İnsanın Yaratılış Gayesi: Allah’ı Bilmek ve Sevmek

İnsanın yaratılış amacı, Allah’ı bilmek ve O’na yönelmektir. Bu yöneliş, kalbin ve ruhun gıdası olan marifetullah ile gerçekleşir.

İnsanoğlu, fıtrat itibarıyla iki yönlü yaratılmıştır: biri cismânî (maddî), diğeri rûhânî (manevî). Cismanî yönü arzular, öfke, şehvet ve nefis kuvveleriyle hareket eder; rûhânî yönü ise kalp, ruh ve akıl vasıtasıyla Allah’ı bilmeye, O’na yönelmeye, O’nu sevmeye meyillidir.

Kur’an, bu yönelişi “Ben cinleri ve insanları, ancak (Beni bilip) Bana kulluk etsinler diye yarattım.” ayetiyle haber verir. Bu kulluğun özünde bilmek (maʿrifet) vardır; çünkü ibadet, Allah’ı tanımanın meyvesidir.

Dolayısıyla insanın hakikî gayesi marifetullah, yani dünyada Allah’ı tanımak ve âhirette O’nun cemâlini müşâhede etmektir. Zira bilmek, sevmeyi doğurur; seven sevdiğine itaat eder; bu da insanı Allah’ın rızasına ulaştırır.

İmam Gazâlî, İhyâʾ ʿUlûmi’d-Dîn isimli eserinde, kalbin lezzetinin Allah’ı bilmek ve tanımak olduğunu ifade eder. Gözün lezzeti görmek, kulağın lezzeti işitmek, dilin lezzeti tatmak, burnun lezzeti koklamak; kalbin lezzeti ise Allah’ı bilmek, O’nu sevmek ve O’nunla huzur bulmaktır.

Dünyevî tüm hazlar zamanla solar, ama marifetullah’tan doğan kalbî lezzet ölmez; zira o, Allah’ı bilmenin ve O’nunla yaşamanın hazzıdır.
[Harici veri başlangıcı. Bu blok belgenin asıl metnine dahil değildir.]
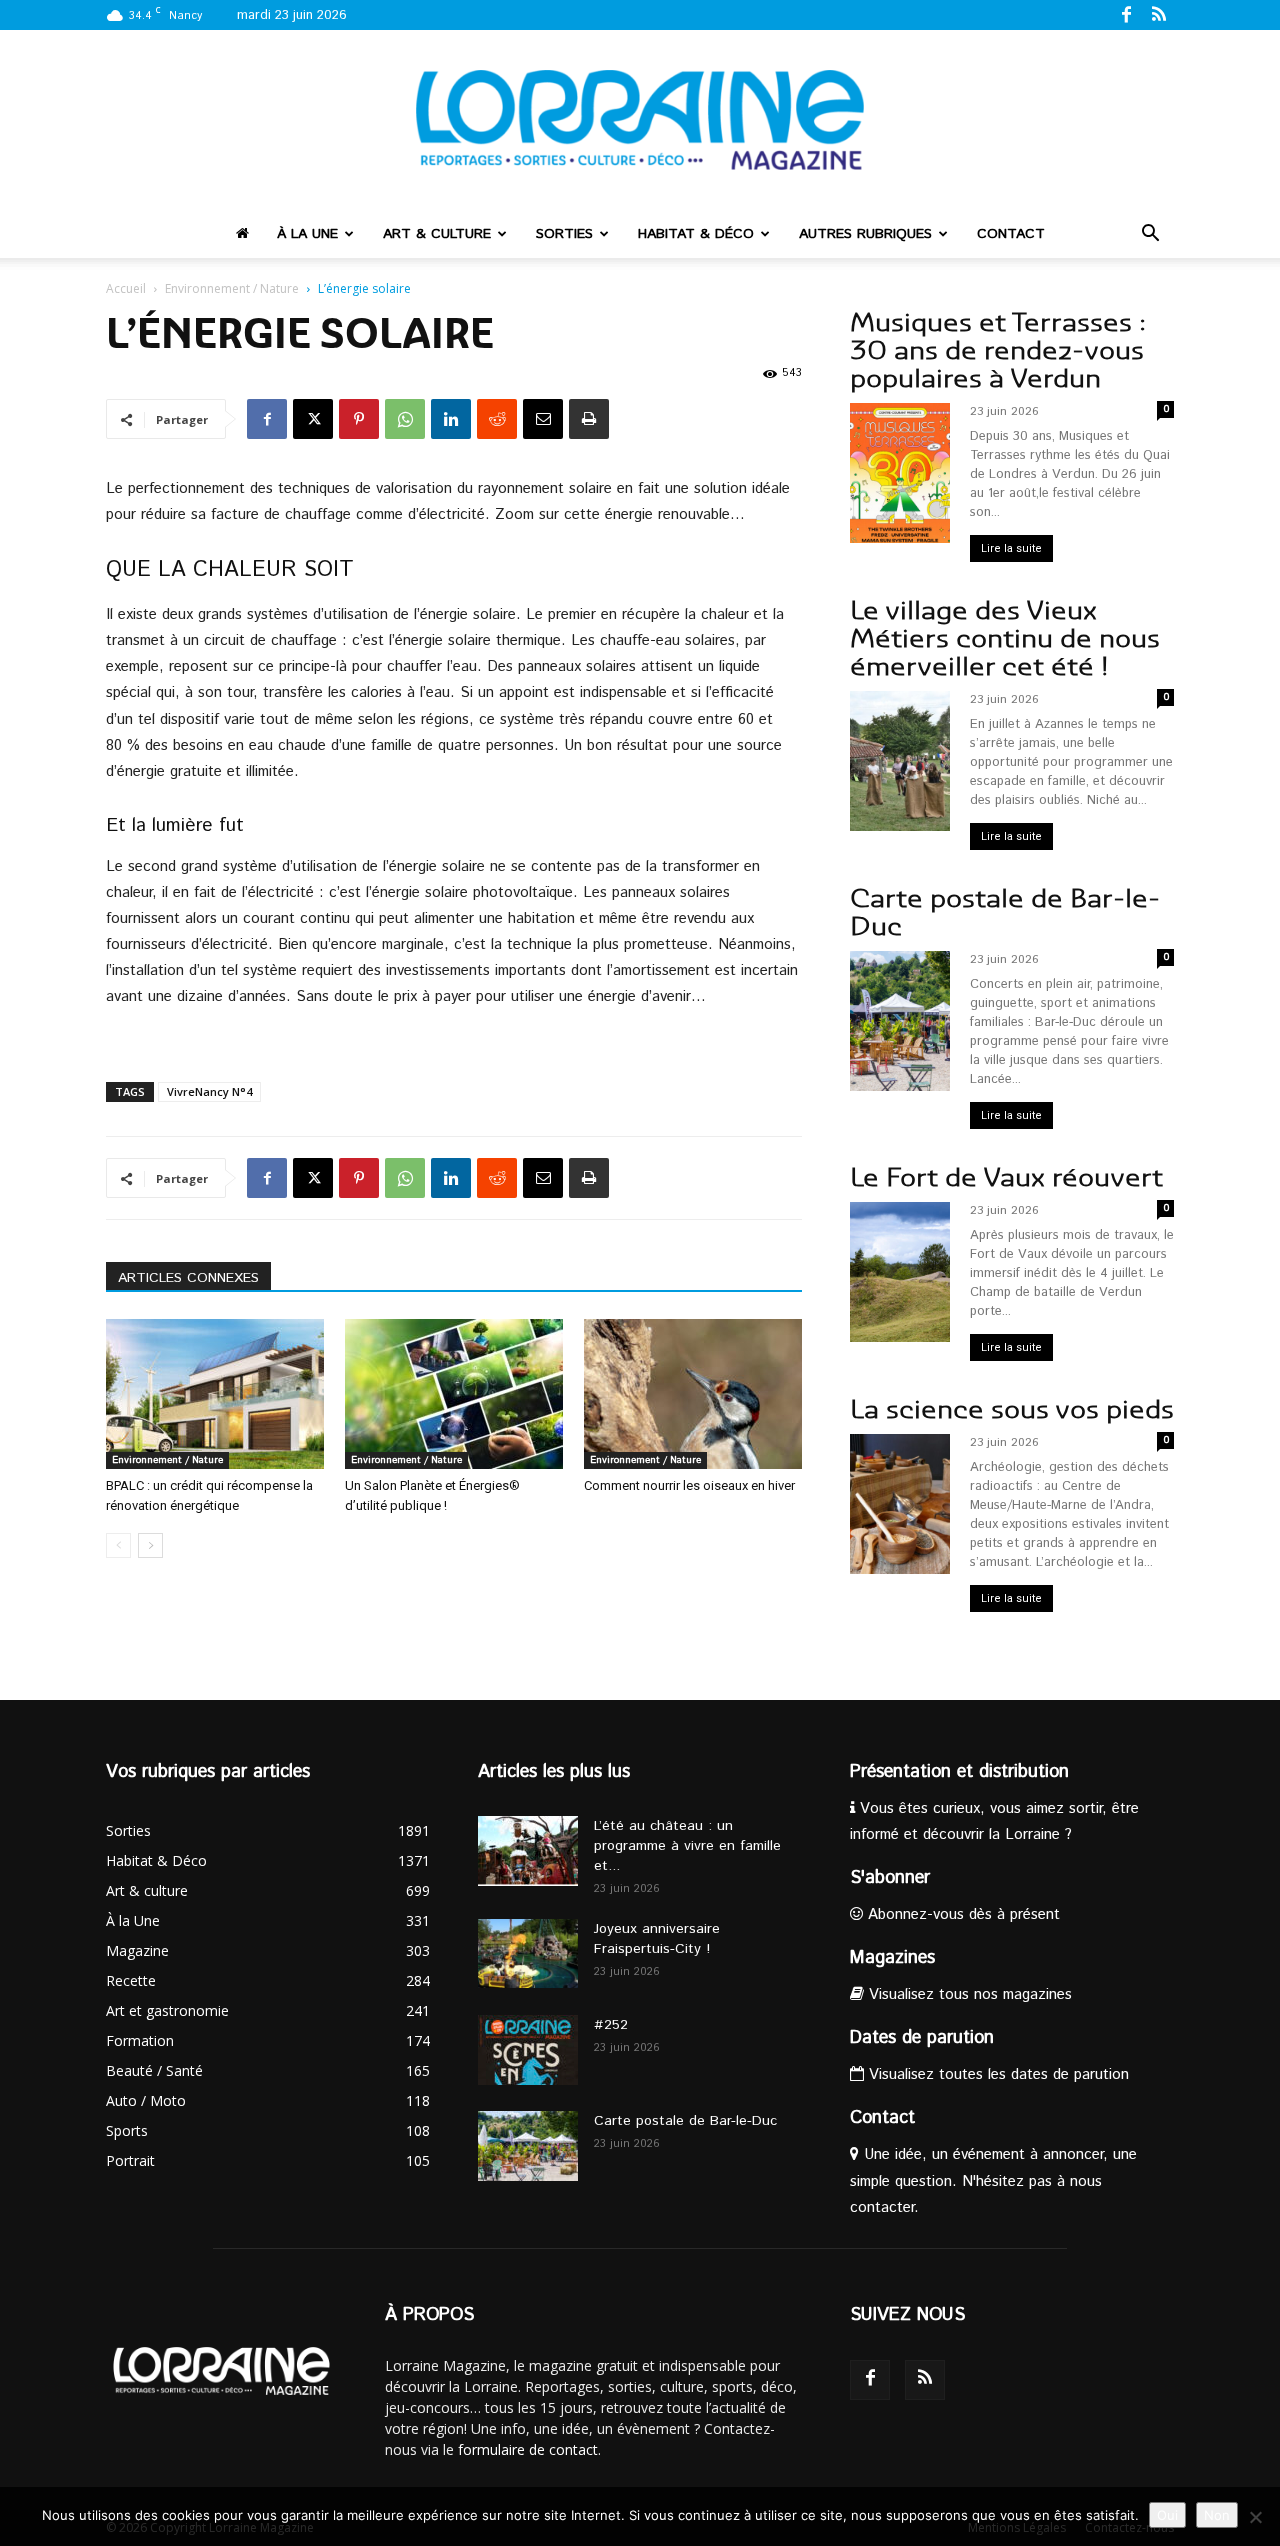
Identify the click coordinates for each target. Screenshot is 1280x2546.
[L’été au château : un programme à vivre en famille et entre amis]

Kur’an, bu ilahî aydınlanmayı şöyle haber verir: “Allah, kimin göğsünü İslâm’a açmışsa, o Rabbinden bir nur üzeredir.” Bu nur kalbe doğduğunda insan artık basîret (manevî görüş) sahibi olur.

Marifetullah, hem ilmin kemali, hem imânın hakikati, hem de kalbin Allah’ı tanımasıdır. Bu, sadece kavramsal değildir; şuhûdîdir yani gözle değil, kalple görülür, ruhla sezilir. Bilgi marifete, marifet muhabbete, muhabbet vuslata dönüşür. Kim O’nu bilirse, O’ndan başkasını tanımaya ihtiyaç duymaz.

Kur’an’da nur kavramı, sadece fizikî ışık değil; varlığın ilahî dayanağı olarak geçer: “Allah, göklerin ve yerin nurudur.” Bu ayet, varlığın O’nun nuruyla kaim olduğunu bildirir. Varlık, Allah’ın nuruyla var olur; bilgi, O’nun nuruyla bilinir.

Bâtınî lezzetler, insanın asıl yaratılış gayesi olan marifetullah, muhabbetullah ve ihsan şuuru etrafında şekillenir. İman, zikir, tefekkür, marifet, muhabbet, ihsân, tevekkül, rızâ, itmi’nân gibi kavramlar, kalbin ve ruhun gıdasıdır. Kalpler ancak Allah’ı zikretmekle huzur bulur.

Sonuç itibarıyla, insanın yaratılış gayesi, Allah’ı bilmek, O’nu sevmek ve O’nu görür gibi yaşamaktır. Kalp bu zikirle uyanır, bu marifetle dirilir, bu tefekkürle derinleşir. Kalbe doğan marifet nuru, insanı hem dünyada hem ahirette huzura taşır.